> EXERCISE DESCRIPTION:
Reproduce the listing that follows in full. Omit its images.

------------------------------------------------

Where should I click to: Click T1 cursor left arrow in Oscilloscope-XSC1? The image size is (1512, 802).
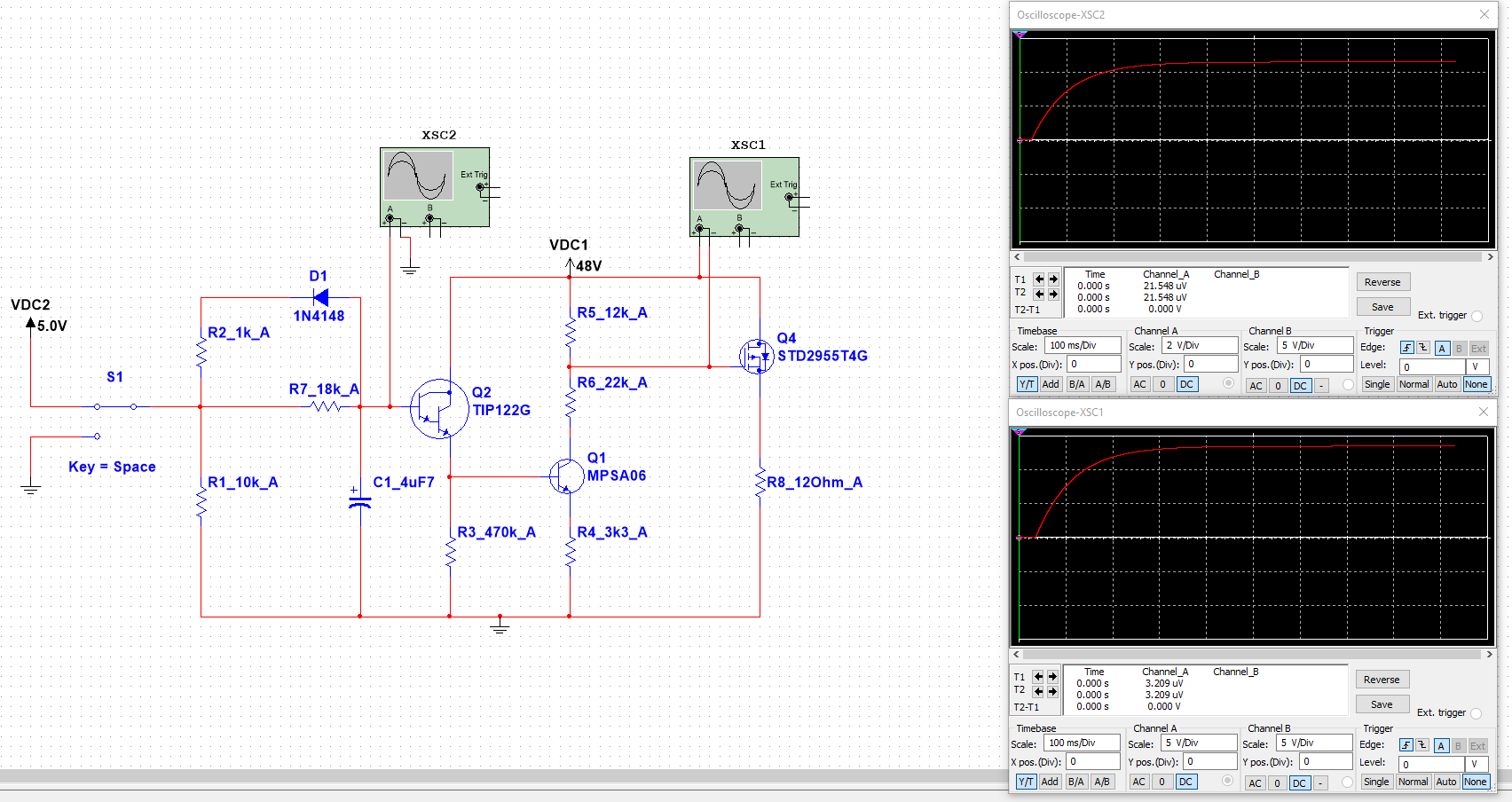(1038, 677)
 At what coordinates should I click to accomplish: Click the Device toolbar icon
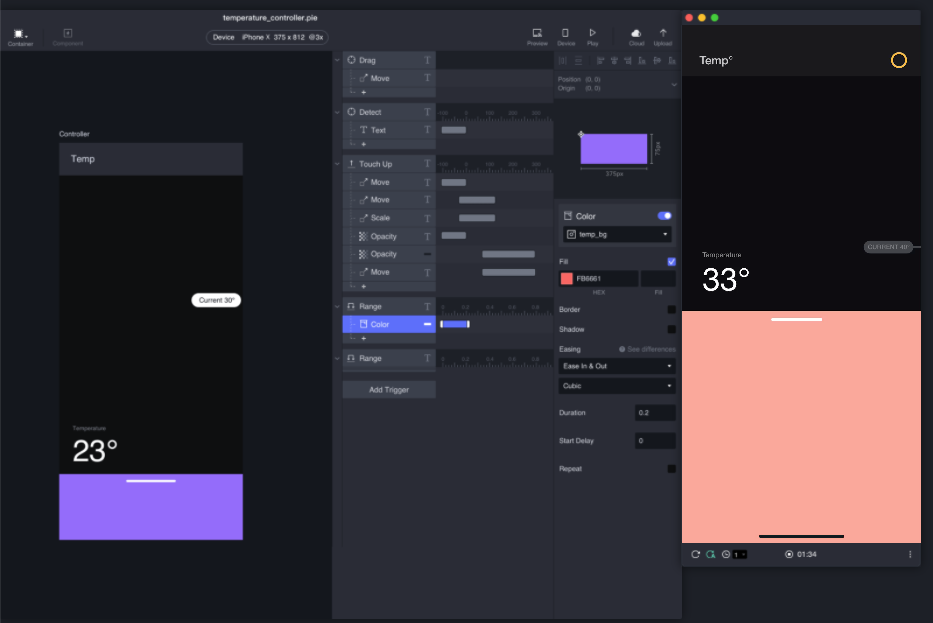pyautogui.click(x=565, y=33)
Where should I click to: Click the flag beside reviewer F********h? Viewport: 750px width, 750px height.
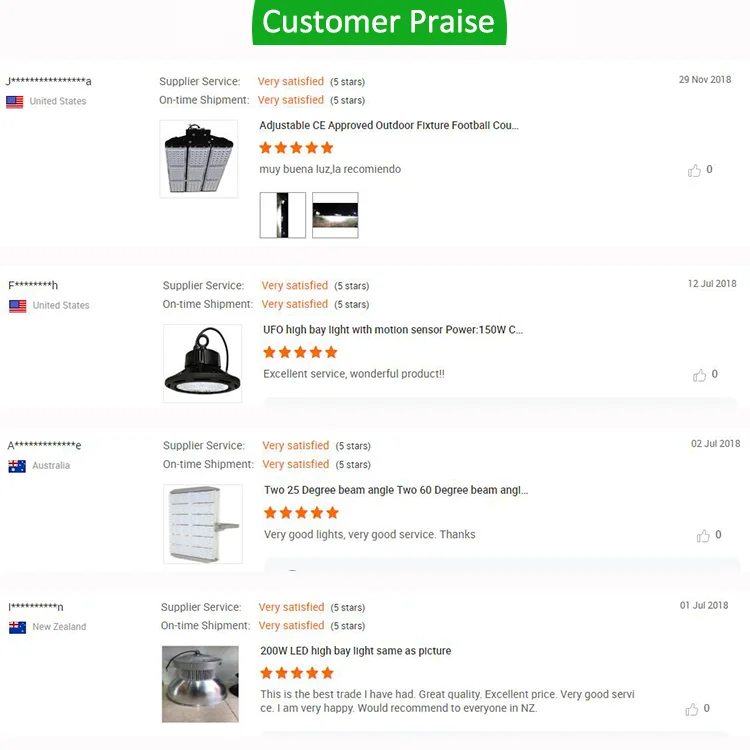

------------------------------------------------

> SOLUTION TO THIS EXERCISE:
Where should I click to: Click T1 cursor left arrow in Oscilloscope-XSC1? The image size is (1512, 802).
(1038, 677)
 At what coordinates should I click to accomplish: Click the Device toolbar icon
pyautogui.click(x=565, y=33)
Where should I click to: Click the flag beside reviewer F********h? Viewport: 750px width, 750px height.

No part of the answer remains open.